Näumann auf der Café-TerasseNeulich bekam ich ein sehr interessantes Buch geschenkt: Die Memoiren von Leni Riefenstahl. Ganz richtig: »Triumph des Willens«, athletische Körper und kontrastreiche Schwarzweißaufnahmen von Muskelmännern und Menschenmassen.

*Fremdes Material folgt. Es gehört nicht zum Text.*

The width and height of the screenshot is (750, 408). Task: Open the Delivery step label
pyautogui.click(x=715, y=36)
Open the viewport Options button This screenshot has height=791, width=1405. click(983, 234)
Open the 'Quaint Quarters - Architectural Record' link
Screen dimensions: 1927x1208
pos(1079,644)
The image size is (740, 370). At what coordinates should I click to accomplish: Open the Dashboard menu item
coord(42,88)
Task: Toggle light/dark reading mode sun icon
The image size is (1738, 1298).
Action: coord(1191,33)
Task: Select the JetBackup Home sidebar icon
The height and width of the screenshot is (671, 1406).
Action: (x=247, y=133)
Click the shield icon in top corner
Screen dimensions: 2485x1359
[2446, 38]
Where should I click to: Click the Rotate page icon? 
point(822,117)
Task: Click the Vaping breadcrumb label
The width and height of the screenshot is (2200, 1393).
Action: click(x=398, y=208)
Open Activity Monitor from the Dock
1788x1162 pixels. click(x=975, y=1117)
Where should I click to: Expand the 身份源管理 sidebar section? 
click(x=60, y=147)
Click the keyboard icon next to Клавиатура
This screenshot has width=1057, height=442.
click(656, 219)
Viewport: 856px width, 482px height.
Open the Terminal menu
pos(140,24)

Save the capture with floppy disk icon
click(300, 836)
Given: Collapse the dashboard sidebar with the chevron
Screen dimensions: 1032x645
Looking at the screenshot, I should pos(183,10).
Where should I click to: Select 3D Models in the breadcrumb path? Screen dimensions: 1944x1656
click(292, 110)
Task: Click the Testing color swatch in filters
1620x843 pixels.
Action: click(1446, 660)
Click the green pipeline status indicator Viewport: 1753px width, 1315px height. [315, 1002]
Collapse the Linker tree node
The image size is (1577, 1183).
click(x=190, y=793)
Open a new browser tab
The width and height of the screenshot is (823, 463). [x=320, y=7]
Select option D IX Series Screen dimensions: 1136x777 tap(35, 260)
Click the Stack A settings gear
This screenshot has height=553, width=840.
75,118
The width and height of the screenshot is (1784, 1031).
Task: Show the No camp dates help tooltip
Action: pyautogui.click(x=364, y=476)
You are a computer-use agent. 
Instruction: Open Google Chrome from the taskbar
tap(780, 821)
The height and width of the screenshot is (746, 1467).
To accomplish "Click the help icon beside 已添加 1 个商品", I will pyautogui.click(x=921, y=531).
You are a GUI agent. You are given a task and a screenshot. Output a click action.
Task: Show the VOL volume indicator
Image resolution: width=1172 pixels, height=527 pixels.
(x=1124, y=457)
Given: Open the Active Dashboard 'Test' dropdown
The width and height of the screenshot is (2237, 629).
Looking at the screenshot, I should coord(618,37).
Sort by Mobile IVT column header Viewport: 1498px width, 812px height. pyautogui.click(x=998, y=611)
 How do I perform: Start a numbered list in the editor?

     Es ist die Geschichte einer Frau, die es geschafft hatte. Sie war Tänzerin, Schauspielerin unter Max Rheinhardt und später freischaffende Filmemacherin, deren Werke weltweite Bewunderung hervorriefen. Nichts konnte ihre Karriere behindern, und für sie ging Leni Riefenstahl jeden Kompromiss ein. Leider brach ihr genau das später das Genick: Wer sich von den Nazis protegieren ließ, für sie Auftragsarbeiten erledigte und mit Hitler Tee trank, mit dem wollte man nichts mehr zu tun haben. Man strafte Leni Riefenstahl mit Ächtung. Fällt ihr Name in irgendwelchen akademisch-hochkulturellen Zirkeln, wird mit der Nase gerümpft. Ganz recht, sollte man meinen, Strafe muss sein, wäre da nicht irgendwas faul an der Sache. Wäre Leni Riefenstahl nämlich »Opfer« einer konsequenten Entnazifizierung geworden, könnte man heute sicher mit ihrer Person und ihrem Werk wesentlich unbefangener umgehen. Leider wurde sie aber ein wirkliches Opfer einer zynischen Doppelmoral. Erstens werden ihre Beiträge zur Filmkunst nach wie vor gnadenlos kopiert. Nicht nur bei Reklame-Spots für die Bundeswehr (dann hätten wir sie ja dort, wo wir sie haben wollen), sondern in völlig seriösen Dokumentar- oder Werbefilmen findet sich plötzlich die Ästhetik von Leni Riefenstahl wieder. Und zweitens wurde in der Frage, wen man nach 1945 zur Unperson erklärte, nach höchst merkwürdigen Kriterien vorgegangen, bei denen zumindest eines keine Rolle spielte: Die Nähe zum Nazisystem. Er sei »stolz auf sein Deutschtum« konnte noch 1968 Wernher von Braun in die Mikrofone schwadronieren, nachdem seine Rakete auf dem Mond gelandet war. Und Deutschland war mächtig stolz auf ihn, den ehemaligen SS-Offizier und Technokraten, der für seine Karriere auch jeden Kompromiss eingegangen war, Zwangsarbeiter des KZ-Nordhausen für die ehrgeizigen Wunderwaffenpläne opferte und englische Städte mit seiner Genialität in Schutt und Asche legte. In einer Art Gruselkabinett in Form eines »Raketenmuseums« ist diesem verantwortungslosen Mitläufertum eines Ingenieurs auf der Insel Usedom heute ein Denkmal gesetzt.
     Nun ist Leni Riefenstahl Künstlerin, und für die galten andere Maßstäbe.
     Wirklich?
Da gab es doch mal einen Dauermaestro der Berliner Philharmoniker. Auch seine steile Karriere begann als Shooting-Star junggermanischer Taktschläger zwischen Aachen und Königsberg. Geschadet hat ihm das nichts. Oder die vielen Schauspielerinnen und Schauspieler der Leinwandschnulzen in den Fünfzigerjahren, die auf eine lange Vergangenheit bei der Ufa zurückblicken konnten, inklusive der rauschenden Feste mit der Nazi-Schickeria unter Joseph Goebbels, dem »Bock von Babelsberg«, der ja bekanntlich die wichtigste Besetzungscouch unterhielt.
     Nein, Nähe zum Nazi-System war nach 1945 wirklich kein Karrierehindernis. Da drängt sich der Verdacht auf, dass es bei Leni Riefenstahl ein andere Grund gewesen sein muss, der sie zur Unperson werden ließ.
     Vermutlich, weil sie eine Frau war, die es geschafft hatte.